Every Breath You Take

  • 22 May - 28 May, 2021
  • Mag The Weekly
  • Reviews

In Every Breath You Take, Casey Affleck plays a psychiatrist. While Sam Claflin plays James Flagg, a charmingly “sincere” and insinuating creep who makes it his mission to disrupt the good doctor’s life. Why? One of Philip’s patients, a young woman named Daphne (Emily Alyn Lind), spent 14 months in a psych ward and kept on threatening suicide. So Philip decided to help her out in a most unorthodox way. In his picturesque office den, he squirmed past her defenses by dropping his shrink façade and telling her his life story, including things he’d never told his wife. He shared his trauma.

It worked: Her suicidal thoughts receded, her distressed symptoms went away. We see Philip discussing the case, with a touch of pride, in front of an audience at the college where he teaches. And then? Then Daphne’s friend dies, and she’s so distressed that she takes her own life anyway. So much for a priest of therapy making himself a confessor.

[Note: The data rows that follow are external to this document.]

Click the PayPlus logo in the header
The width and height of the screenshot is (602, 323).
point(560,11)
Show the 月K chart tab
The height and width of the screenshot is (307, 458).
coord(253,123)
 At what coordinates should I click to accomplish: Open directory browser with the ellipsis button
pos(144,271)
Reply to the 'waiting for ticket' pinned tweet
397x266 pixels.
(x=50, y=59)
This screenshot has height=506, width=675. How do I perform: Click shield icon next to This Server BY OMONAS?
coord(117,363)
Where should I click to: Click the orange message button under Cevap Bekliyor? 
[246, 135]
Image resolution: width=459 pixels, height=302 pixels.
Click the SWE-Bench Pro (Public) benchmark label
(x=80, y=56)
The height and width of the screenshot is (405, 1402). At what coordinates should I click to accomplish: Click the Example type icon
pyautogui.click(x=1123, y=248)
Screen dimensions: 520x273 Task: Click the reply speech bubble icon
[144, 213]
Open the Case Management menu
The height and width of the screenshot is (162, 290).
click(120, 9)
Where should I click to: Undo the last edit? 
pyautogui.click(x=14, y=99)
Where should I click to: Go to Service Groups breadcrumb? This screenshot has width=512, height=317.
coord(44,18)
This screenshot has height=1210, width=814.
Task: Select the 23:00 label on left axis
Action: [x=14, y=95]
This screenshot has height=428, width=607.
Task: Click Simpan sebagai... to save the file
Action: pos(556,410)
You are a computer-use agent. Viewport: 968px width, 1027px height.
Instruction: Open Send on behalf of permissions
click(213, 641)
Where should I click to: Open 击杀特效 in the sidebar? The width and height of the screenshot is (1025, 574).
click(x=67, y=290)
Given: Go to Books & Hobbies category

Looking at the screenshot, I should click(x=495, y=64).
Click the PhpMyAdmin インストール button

James is Daphne’s grieving brother, who after getting past the shock of her death presents himself as a polite and gracious chap. But we can already see that it’s an act, since he wastes no time maneuvering himself into the lives of Philip’s real-estate-agent wife, Grace (Michelle Monaghan), and his daughter, Lucy (India Eisley). James stalks the object of his hate by trying to tear his family apart. His most threatening tool? Seduction.

Every Breath You Take was shot in Vancouver, and the two houses in which much of the action unfolds are such tastefully grand pieces of real-estate, so isolated against their misty snow-capped-mountain backdrops, that they could almost be country mansions out of a Jane Austen novel.

You only wish that this much attention had been lavished on the script, by David K. Murray, which is functional and, at crucial moments, rather minimal. The movie skimps on the basics of what should have been a central issue: Why did Philip decide, so cavalierly, to pour his heart out to his patient? He gets called on the carpet for it, and we can deduce, in the abstract, that he was doing it for himself, but a film with more psychological layering would have utilised a moment in those sessions to sketch in his trauma.